Janet Alejandra Gutierrez-Uribe,1 Mauricio Salinas-Santander,2 Delia Serna-Guerrero,3 Sergio Roman Othon Serna-Saldivar,3 Ana Maria Rivas-Estilla,4 and Clara Patricia Rios-Ibarra5
1 Tecnologico de Monterrey, Department of Bioengineering and Science, Puebla, Mexico.
2 Research Department School of Medicine Saltillo Unit, Autonomous University of Coahuila, Coahuila, Mexico.
3 Tecnologico de Monterrey, Protein Research and Development Center, Monterrey, Mexico.

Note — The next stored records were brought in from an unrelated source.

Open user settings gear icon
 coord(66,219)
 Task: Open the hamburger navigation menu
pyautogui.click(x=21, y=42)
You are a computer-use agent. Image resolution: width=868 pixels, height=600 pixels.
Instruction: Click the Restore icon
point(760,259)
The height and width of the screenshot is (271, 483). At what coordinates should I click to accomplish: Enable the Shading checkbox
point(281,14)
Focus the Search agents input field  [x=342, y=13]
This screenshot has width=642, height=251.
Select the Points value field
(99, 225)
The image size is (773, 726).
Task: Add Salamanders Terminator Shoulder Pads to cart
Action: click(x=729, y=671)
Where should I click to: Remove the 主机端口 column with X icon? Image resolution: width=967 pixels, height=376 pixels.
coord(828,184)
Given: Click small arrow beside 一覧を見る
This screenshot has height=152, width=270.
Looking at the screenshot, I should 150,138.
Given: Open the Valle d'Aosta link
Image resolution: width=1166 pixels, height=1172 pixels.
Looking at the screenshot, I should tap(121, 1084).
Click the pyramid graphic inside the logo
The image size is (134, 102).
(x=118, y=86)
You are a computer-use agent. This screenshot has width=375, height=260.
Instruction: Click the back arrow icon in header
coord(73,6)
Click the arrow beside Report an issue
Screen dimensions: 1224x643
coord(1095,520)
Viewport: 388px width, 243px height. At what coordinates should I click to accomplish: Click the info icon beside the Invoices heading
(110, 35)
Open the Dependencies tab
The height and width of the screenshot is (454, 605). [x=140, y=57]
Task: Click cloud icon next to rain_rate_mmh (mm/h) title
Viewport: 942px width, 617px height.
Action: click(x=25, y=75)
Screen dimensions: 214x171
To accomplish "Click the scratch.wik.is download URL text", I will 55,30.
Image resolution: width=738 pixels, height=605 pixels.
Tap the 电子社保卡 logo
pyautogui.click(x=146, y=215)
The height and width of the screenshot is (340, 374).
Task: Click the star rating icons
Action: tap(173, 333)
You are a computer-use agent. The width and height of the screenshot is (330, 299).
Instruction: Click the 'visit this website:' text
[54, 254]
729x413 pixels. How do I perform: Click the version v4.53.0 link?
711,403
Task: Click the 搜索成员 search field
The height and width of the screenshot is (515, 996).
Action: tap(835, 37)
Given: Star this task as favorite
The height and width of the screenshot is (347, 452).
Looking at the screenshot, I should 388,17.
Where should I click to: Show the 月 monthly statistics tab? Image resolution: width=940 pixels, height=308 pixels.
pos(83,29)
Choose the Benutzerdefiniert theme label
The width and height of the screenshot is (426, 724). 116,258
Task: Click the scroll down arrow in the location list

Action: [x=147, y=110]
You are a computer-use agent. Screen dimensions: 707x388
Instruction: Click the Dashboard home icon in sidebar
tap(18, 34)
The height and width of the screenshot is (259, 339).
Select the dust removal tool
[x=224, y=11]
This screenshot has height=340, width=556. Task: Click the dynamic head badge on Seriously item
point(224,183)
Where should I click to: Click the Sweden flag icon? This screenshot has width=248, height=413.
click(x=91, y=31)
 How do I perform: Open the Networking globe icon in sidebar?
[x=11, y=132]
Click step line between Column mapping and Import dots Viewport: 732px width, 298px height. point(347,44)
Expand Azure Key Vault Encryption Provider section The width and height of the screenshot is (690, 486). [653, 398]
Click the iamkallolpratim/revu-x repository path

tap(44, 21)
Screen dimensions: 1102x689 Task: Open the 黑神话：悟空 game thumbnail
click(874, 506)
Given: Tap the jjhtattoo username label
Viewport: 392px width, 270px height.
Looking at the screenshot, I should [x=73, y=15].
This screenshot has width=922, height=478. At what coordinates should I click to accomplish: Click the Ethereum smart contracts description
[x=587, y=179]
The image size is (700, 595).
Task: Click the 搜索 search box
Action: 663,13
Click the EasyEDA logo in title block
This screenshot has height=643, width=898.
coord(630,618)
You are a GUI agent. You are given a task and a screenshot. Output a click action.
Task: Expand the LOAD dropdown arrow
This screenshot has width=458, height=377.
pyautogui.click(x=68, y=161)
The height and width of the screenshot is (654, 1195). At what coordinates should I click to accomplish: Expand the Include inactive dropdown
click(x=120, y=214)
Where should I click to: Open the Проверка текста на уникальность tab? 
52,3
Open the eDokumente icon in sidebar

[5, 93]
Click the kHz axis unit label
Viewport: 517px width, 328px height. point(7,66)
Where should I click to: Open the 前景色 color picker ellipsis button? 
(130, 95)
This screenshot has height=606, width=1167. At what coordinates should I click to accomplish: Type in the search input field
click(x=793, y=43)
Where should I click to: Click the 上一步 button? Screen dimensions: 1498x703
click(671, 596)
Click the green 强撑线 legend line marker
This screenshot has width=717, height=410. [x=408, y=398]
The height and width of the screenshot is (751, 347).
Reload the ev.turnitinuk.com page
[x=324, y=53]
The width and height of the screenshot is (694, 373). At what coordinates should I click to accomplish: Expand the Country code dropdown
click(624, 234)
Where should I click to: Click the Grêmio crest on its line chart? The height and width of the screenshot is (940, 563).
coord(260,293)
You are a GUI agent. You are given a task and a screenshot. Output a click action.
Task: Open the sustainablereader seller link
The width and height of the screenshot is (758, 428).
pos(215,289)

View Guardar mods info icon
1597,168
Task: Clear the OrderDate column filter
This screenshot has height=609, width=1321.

4 Department of Biochemistry and Molecular Medicine, School of Medicine, Autonomous University of Nuevo Leon,
Nuevo Leon, Mexico.
5 Tecnologico de Monterrey, Department of Bioengineering, Guadalajara, Mexico
MicroRNAs (miRNAs) are small molecules of 19–23 nucleotides of RNA that act as regulators of the expression of proteins in eukaryotic cells. Currently, the participation of miRNAs in the development of different types of cancer has been observed. To evaluate the inhibitory effect of kaempferol-3-O-glycoside on the expression of oncological biomarkers, miR31 and miR92a in a colon cancer cell line (RKO) were analyzed. Cells were cultured and treated with 1 mM kaempferol-3-O-glycoside isolated from black bean. Expression levels of miR31 and miR92a were evaluated by real-time PCR using TaqMan probes; in addition, two oncogenes (KRAS and c-MYC) and two tumor suppressors (AMP-activated protein kinase [AMPK] and adenomatous tumors of polyposis coli [APC]) were quantified to validate the biological effects; normalization of expression levels were carried out by 2−ΔΔCt. Results were analyzed by one-way ANOVA. The expression levels of miR31, miR92a, KRAS oncogene, and the c-MYC transcription factor were subexpressed upon 72 h post-treatment with kaempferol-3-O-glycoside compared with the control without treatment (P < .05); in contrast, the tumor suppressor genes AMPK (∼4.85, P = .005) and APC (∼2.71, P = .066) tumor suppressors genes were overexpressed. Our results showed the inhibitory effect of isolated black bean flavonoid kaempferol-3-O-glycoside on cancer biomarkers: miR31 and miR92a; based on our results, this flavonoid may have interesting nutritional, therapeutic, and/or prophylactic applications to combat colon cancer.